Will our beaches lose their national rankings because of sargassum seaweed?
Dr. Beach says the stinky seaweed could cost Florida points in annual beach rankings.
A seaweed scourge on Florida’s southeast coast could mean a downgrade in national rankings released each year by Dr. Beach with one popular park already taking a hit.
Dr. Beach, whose real name is Stephen Leatherman, director of Florida International University’s Laboratory for Coastal Research, grades America’s beaches on a 50-point scale that includes whether the shore is awash in stinky, buggy, scratchy sargassum.
This summer is the second consecutive year mats of seaweed have menaced South Florida from the Keys to the Treasure Coast.
Bill Baggs Cape Florida State Park near Miami suffered the consequences in 2019′s Top 10 rankings, which are released near Memorial Day.

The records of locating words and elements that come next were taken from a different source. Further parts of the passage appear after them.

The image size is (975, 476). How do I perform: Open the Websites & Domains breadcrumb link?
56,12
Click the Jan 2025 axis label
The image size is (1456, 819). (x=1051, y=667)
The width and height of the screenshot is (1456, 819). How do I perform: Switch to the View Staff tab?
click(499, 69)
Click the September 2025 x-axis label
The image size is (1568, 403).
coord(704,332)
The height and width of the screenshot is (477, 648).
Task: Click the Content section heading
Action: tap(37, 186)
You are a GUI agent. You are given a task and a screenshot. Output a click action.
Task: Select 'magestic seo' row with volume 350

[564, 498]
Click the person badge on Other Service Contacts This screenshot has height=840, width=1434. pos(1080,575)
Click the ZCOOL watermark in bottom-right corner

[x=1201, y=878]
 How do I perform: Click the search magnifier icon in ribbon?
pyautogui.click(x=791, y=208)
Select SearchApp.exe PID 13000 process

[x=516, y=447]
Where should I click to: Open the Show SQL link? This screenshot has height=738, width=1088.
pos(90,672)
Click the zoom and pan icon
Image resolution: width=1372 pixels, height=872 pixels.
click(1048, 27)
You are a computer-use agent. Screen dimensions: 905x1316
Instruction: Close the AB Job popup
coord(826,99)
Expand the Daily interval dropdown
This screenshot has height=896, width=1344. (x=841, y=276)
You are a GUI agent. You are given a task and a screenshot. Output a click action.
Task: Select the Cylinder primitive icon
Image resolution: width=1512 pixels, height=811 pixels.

“I took off Cape Florida this year because of sargassum build up,” Leatherman said. “A small amount of sargassum is fine but the kind of quantity we are seeing is like a sewer breaking open.”
When sargassum decays it releases hydrogen sulfide gas and ammonia that can smell like rotten eggs and even cause respiratory distress in people with breathing problems.
There’s no clear cause of the massive amounts of sargassum, which comes and goes with the tides and the wind, but can build up on beaches not cleaned regularly.
Palm Beach County is especially susceptible to getting seaweed on its beaches because of its close proximity to the Gulf Stream, which is carrying the sargassum north. Easterly wind, which is the predominant summertime flow, blows it ashore.
“You can’t turn a blind eye to this thing,” Leatherman said. “It will come back to bite you.”
While some cities, towns and resorts are doing periodic sargassum cleanups, turtle nesting season hampers a widespread deep clean.
“The county has seen an increase in the amount of seaweed beaching in south county over the past week,” said Andy Studt, program supervisor for Palm Beach County’s Coastal Resources Management. “As I have previously mentioned, Palm Beach County has additional considerations on this topic relative to our southerly neighbors due to significantly greater marine turtle nesting densities.”
Leatherman suggests using floating booms, like what are used during oil spills, to keep the sargassum away from the beach and near shore water where people swim.
He also thinks Florida should implement a sargassum rating system so that if tourists come to visit a particular beach that is laden with seaweed, they would know where to find a clear beach.
“I don’t see that working,” said Glenn Jorgensen, executive director of Discover the Palm Beaches. “It would be very time-consuming.”
Jorgensen said the plethora of sargassum has come up at county Tourism and Development Council meetings but that only a few people have called asking about it and whether it would sully their vacation.
“When you explain to the people on the phone that it’s natural and it might be here one day and gone the next, they understand,” Jorgensen said.
Palm Beach County does have a daily online report of beach conditions for areas north and south. Both regions listed seaweed as a “hazard” on Friday.
A sargassum forecast released this week by the University of South Florida said the amount of sargassum in the Central West Atlantic and Caribbean Sea is higher than previous years, which means frequent beaching events in South Florida will continue possibly through September.
“I call Palm Beach one of the three ‘gold coasts’ with the Hamptons and Malibu,” Leatherman said. “It’s world famous and I don’t want to see it lose that distinction.”